In 2007, it was reportedly in talks to pick up a 10-15 per cent stake in IndiGo, though it was never confirmed. Once again, it was in the reckoning last year for buying out Jet’s 50 per cent stake in Jet Privilege — the loyalty program unit — when the cash-strapped carrier was looking for funds to pare debt.

The firm was pitted against Blackstone for the deal, which was eventually put on the back-burner. According to people in the know, when Delta was looking to buy a stake in Jet, they approached TPG seeking an alliance. TPG, however, never commented on its interest. Goyal had approached the Delta-KLM-Air France group given Jet had an alliance, and used their hubs to fly to the US.

Closer home, Sri Lankan Airlines was looking for a private partner to help them turn around the airline, which was making huge losses after Emirates’ exit.

In 2017, TPG Capital was among three bidders to pick up a 49 per cent stake in the airlines, but it pulled out of talks on a potential acquisition, after a due diligence on the airlines.

TPG has picked up some successful aviation deals in the global sweepstakes, especially in the earlier years, after which it has been much quieter.

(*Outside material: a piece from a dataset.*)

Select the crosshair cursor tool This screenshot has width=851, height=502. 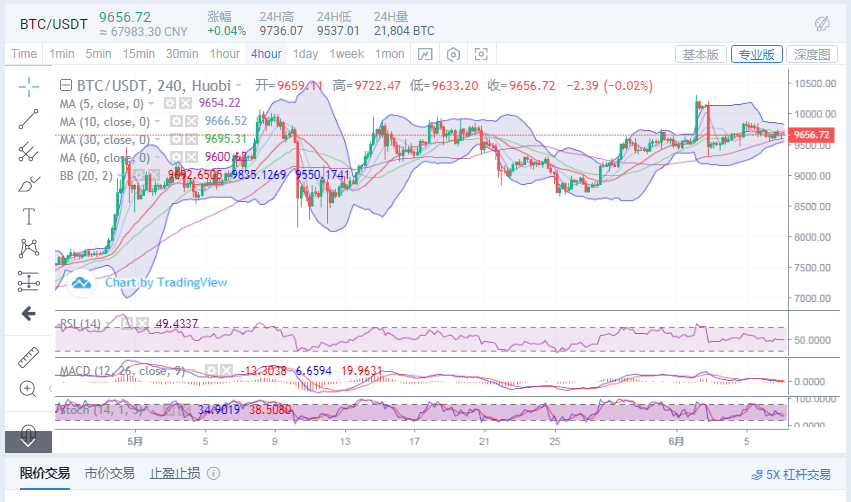tap(28, 86)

Once a bankruptcy lawyer, founder David Bonderman’s involvement in the airline business is reflected in the fact that he has been chairman of Ryanair for two decades and has investments in the airline in his personal capacity. In addition, he made an ambitious but failed bid, with the support of the unions, to buy out Boeing’s commercial aircraft business in 2003.

In 1994, TPG put $40 million after American West emerged from bankruptcy, and was able to make much more money than it had put in. It also bought a stake in Continental Airlines and made a huge profit by selling its stake.

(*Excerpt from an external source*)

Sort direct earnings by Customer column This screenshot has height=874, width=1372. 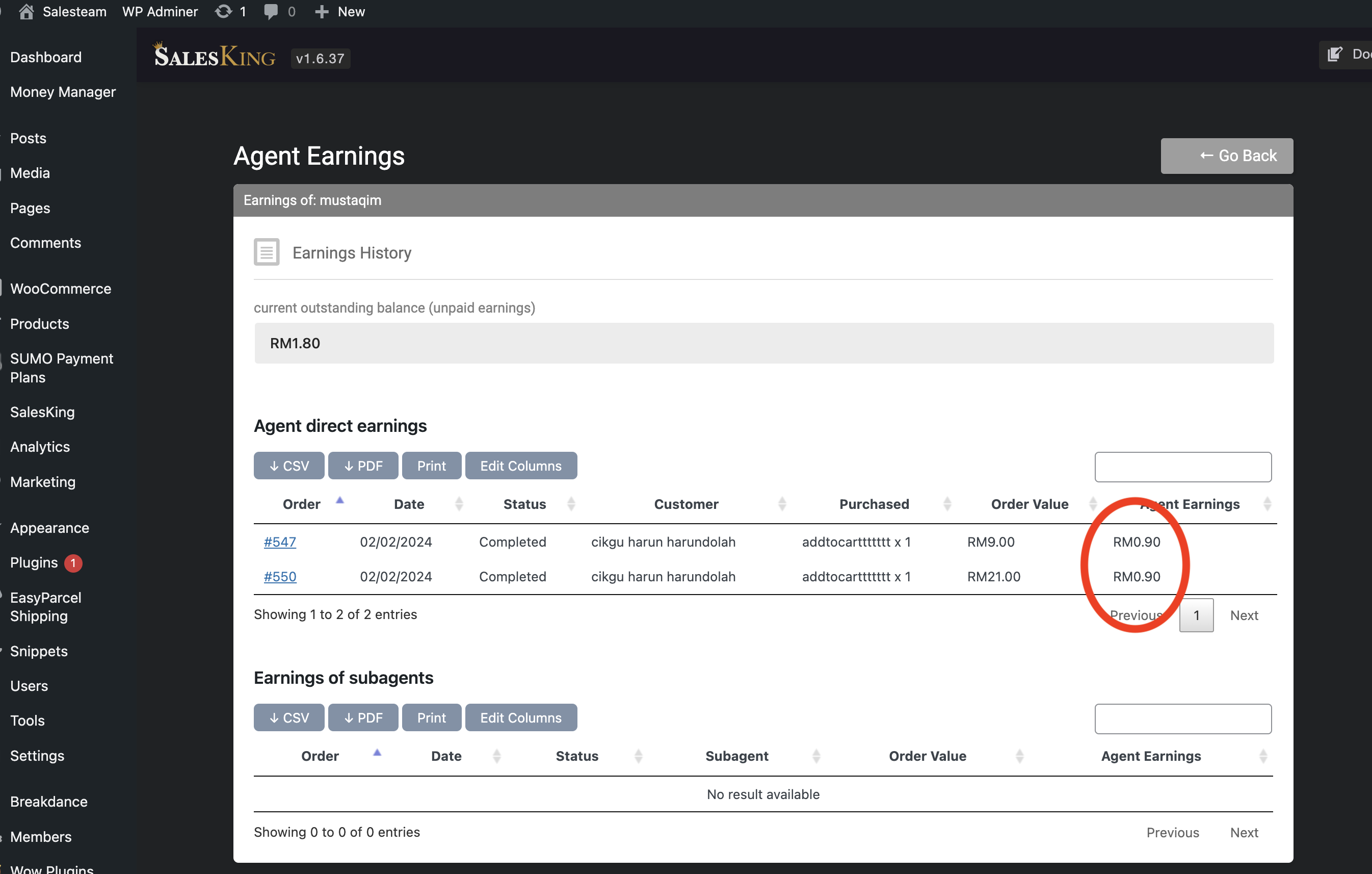pyautogui.click(x=686, y=504)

In 2008, it tied up with Northwest Airlines to buy out Midwestern Airlines, but had to sell it off without making money.

There were many others that did not go through. For instance, their most ambitious attempt was to tie up with US Airways group to bid for American Airlines’ (then the third largest in the US) parent AMR Corp. Eventually, the US Airways group and AMR merged to become a single entity.

The PE fund made an aborted bid for Air Canada in 2003-2004, but the airline was taken over by creditors, with assistance of Cerebrus Capital Management. It was also one of the contenders to buy out troubled Alitalia in 2007, but nothing materialised.

It made a bid for Iberia Lineas Aereas de Espana, but withdrew after opposition to their offer. Further, it attempted to enter Australia through a consortium, in which it was a partner. Though it bid for Qantas Airlines, it faced strong shareholder resistance. Finally, it lost a bid in 1999 to buy a minority stake in South African Airways, which was undergoing privatisation to Swissair. Will it be luckier in India?